▶ **GIVEN REQUEST**:
Substitute "tap action" for "click action" in the lines starting with the one that contains "You are a GUI" and going on through the end of the items, and write those lines out again, leaving out the pictures.

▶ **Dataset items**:
= = = =

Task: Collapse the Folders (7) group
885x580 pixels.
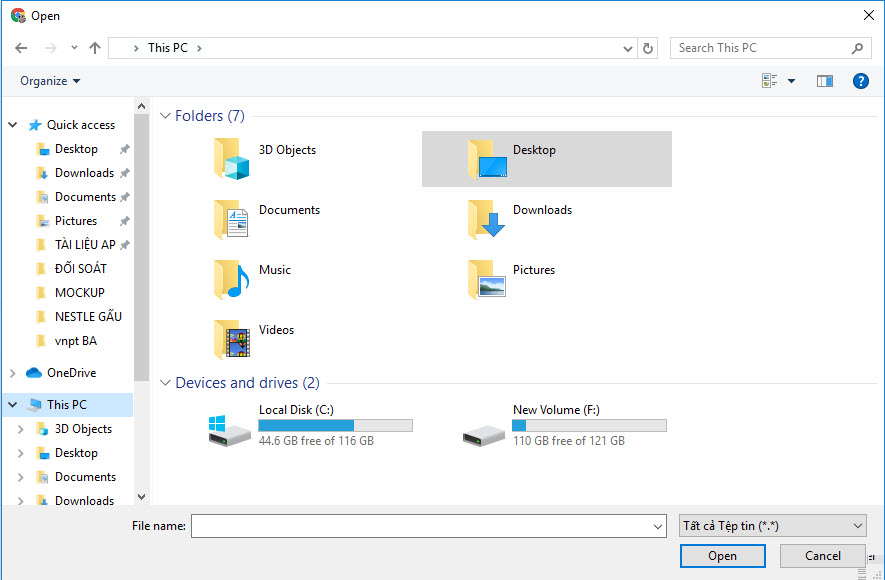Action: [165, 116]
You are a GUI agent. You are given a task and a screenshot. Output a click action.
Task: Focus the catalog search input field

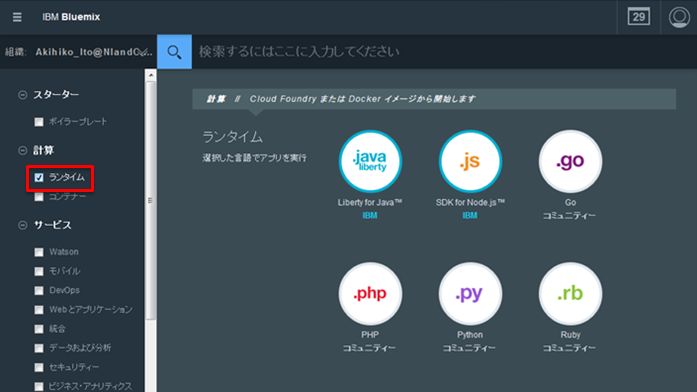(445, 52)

= = = =

▶ **ANSWER TO THE EXERCISE**:
You are a GUI agent. You are given a task and a screenshot. Output a tap action.
Task: Focus the catalog search input field

(445, 52)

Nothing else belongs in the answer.